El acceso al subte, cerrado
Aunque en el silencio del Pasaje aún se escucha el pitido del subte, desde que comenzó la pandemia permanece cerrada la entrada que comunica el edificio con la estación Perú del Subte A. Casi nadie circula por la majestuosa escalera de mármol que baja desde el pasaje hacia el subsuelo. Por una autorización especial otorgada en 1915, este edificio es el único de la ciudad con acceso directo al subte, quienes trabajan en los pisos superiores solían bajar de manera directa por el ascensor, sin padecer las inclemencias del tiempo.
También está cerrado desde hace un año, en el otro extremo del Pasaje, sobre Hipólíto Yrigoyen, el bellísimo bar que había sido reciclado en 2017 con su boiserie perfecta, sus vidrios biselados, los mostradores y mesas de madera. Sobre los cristales curvos de la vidriera, todavía se ven las cortinas con barrales de bronce y las antiguas publicidades de Fernet Branca con los retratos de sombrero, traje y bigotes engominados de los creadores de la bebida: el boticario milanés Bernardino Branca y su colaborador sueco, el Dr. Fernet.
De los cuatro kioscos de madera instalados en el medio del pasaje, tres están cerrados. El único que permanece abierto es una cerrajería. También sobrevivió la antigua relojería que está en la entrada del pasaje, una receptoría de avisos clasificados y un negocio de fotocopias.
Materiales nobles
Desde su escritorio franqueado por una vistosa reja de bronce y hierro, una arcada de vitrales y los carteles con la nómina de las oficinas que funcionan en los ocho pisos del edificio, Omar Ruiz recuerda sus comienzos como empleado del edificio, hace 44 años. “Yo entré aquí cuando era muy joven como ascensorista, el ascensor era manual y tenía piso de parquet. Todo se vino muy abajo, yo entré en el ‘77 y era otra cosa, antes comprábamos muebles para toda la vida, como los sillones de la peluquería, que tienen ya varias décadas. Hoy todo está hecho con plástico, este edificio está hecho con materiales nobles, mármol, bronce, madera. ¿Sabe lo que cuesta hacer estos cristales curvos que se ven en las vidrieras?”

### Verifica tu comprensión
1) Reproduce del fragmento sobre el Pasaje todo lo que va desde "El acceso al" hasta "inclemencias del tiempo.".
2) Enumera todos los negocios que, según el fragmento sobre el Pasaje, siguen abiertos en el pasaje.
Las entradas que aparecen a continuación son material independiente del fragmento sobre el Pasaje.

### Datos para analizar

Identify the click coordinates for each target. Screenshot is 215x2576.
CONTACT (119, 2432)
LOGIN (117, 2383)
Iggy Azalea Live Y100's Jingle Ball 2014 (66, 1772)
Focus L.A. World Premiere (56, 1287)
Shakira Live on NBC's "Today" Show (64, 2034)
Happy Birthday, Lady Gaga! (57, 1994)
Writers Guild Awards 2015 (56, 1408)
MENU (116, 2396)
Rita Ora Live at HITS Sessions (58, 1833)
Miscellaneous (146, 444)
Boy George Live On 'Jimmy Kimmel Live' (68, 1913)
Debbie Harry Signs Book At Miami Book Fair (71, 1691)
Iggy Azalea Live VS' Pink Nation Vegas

### Lista de soluciones
1)
El acceso al subte, cerrado
Aunque en el silencio del Pasaje aún se escucha el pitido del subte, desde que comenzó la pandemia permanece cerrada la entrada que comunica el edificio con la estación Perú del Subte A. Casi nadie circula por la majestuosa escalera de mármol que baja desde el pasaje hacia el subsuelo. Por una autorización especial otorgada en 1915, este edificio es el único de la ciudad con acceso directo al subte, quienes trabajan en los pisos superiores solían bajar de manera directa por el ascensor, sin padecer las inclemencias del tiempo.

2)
- Una cerrajería
- La antigua relojería de la entrada del pasaje
- Una receptoría de avisos clasificados
- Un negocio de fotocopias